Someone else made a derisive noise. “Your people start trouble all the time.”
Jori jerked his head and glared at the man who spoke. “I’m not the one starting it this time, though, am I?”
Once Calloway was down, he’d roll away from the man and come up beside the brute who’d just spoken, and then swipe the man’s skinny little legs out from under him. The man would fall quickly and he’d elbow him in the throat as hard as he could. Then he’d roll to his feet and swing his arm into the gut of the next person who got close to him.
Calloway stepped forward again. Jori snapped his head back to him.
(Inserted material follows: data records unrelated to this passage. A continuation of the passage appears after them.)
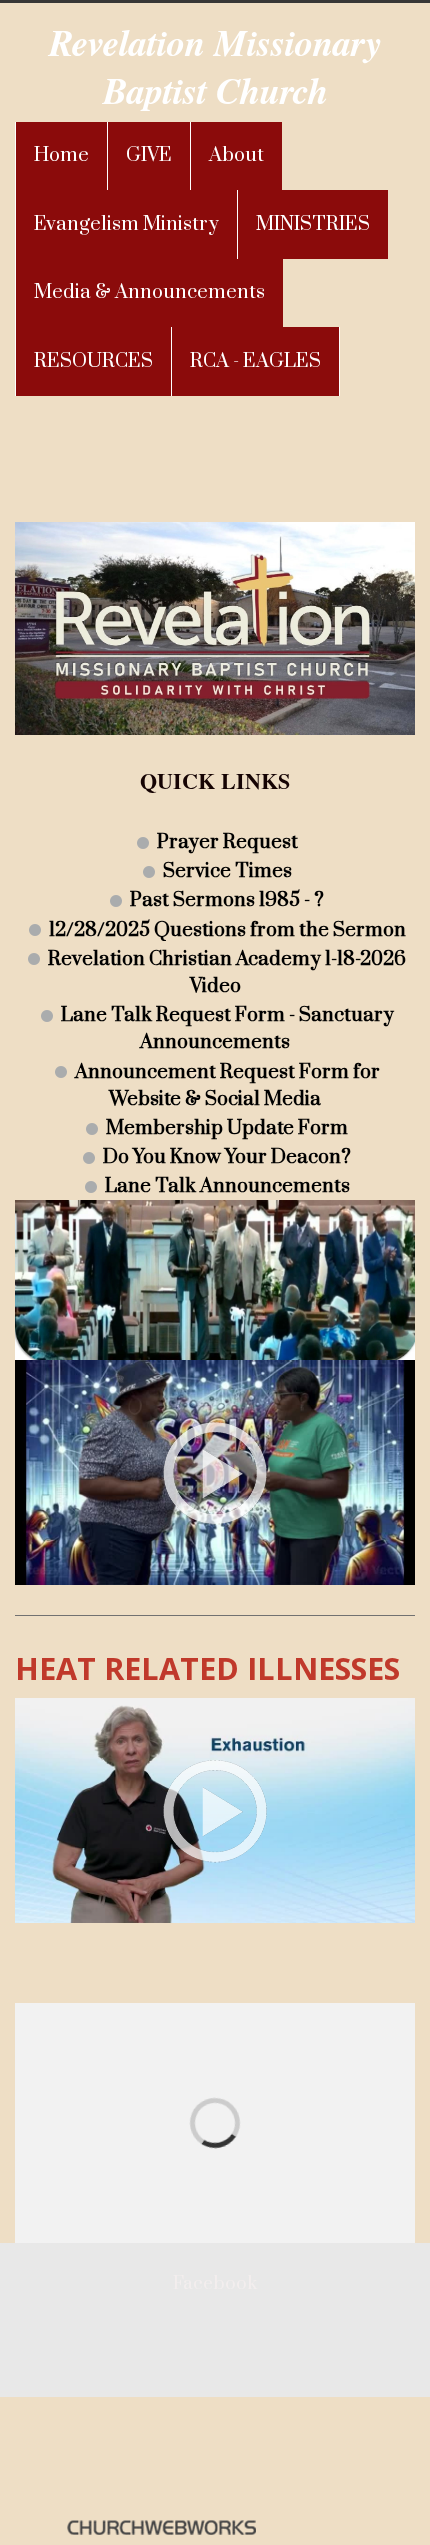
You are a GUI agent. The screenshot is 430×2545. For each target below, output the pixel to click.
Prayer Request (227, 842)
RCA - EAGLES (255, 361)
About (236, 155)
His body bristled in anticipation.
The raging storm of malice surrounding him was suddenly cut through by another emotion. “You all have got to be kidding me,” a woman’s voice said. “You can’t seriously be thinking about ganging up on this boy.”
“He’s the spawn of a demon,” Calloway said.
“I don’t care. This is stupid,” she said as she pushed her way through the crowd to Jori’s side.
Jori’s mouth fell open and he quickly shut it. He glanced around with uncertainty. A part of him wanted to be offended at her interference, but another part of him was relieved.
“You don’t know who he is,” one of his guards said.
“I know very well who he is,” the woman snapped. Her face was red. She looked angry, but Jori sensed she was also astounded and disgusted. “I also know that you’re no better than his father if you’re all standing here with the intent of hurting a child.” She made a big gesture with her arm. “All of you, every single one of you, ought to be ashamed of yourselves.”
To his surprise, the crowd stepped back. He could still feel their anger, but he also felt shame in a few of them.
The group slowly disbursed. One by one, they turned away, leaving him standing there with the woman acting as a personal guard.
Soon, everyone except his four guards and Calloway had gone.
“Saved by a woman,” Calloway said with an ugly twist of his mouth.
“Yes, you were,” he managed to reply.
Calloway’s hate seethed, but said nothing more. The man gave both he and the woman a snide look and turned away.
Jori slowed his breath. His skin began to tingle as the adrenaline slowly wore off. It was over… For now.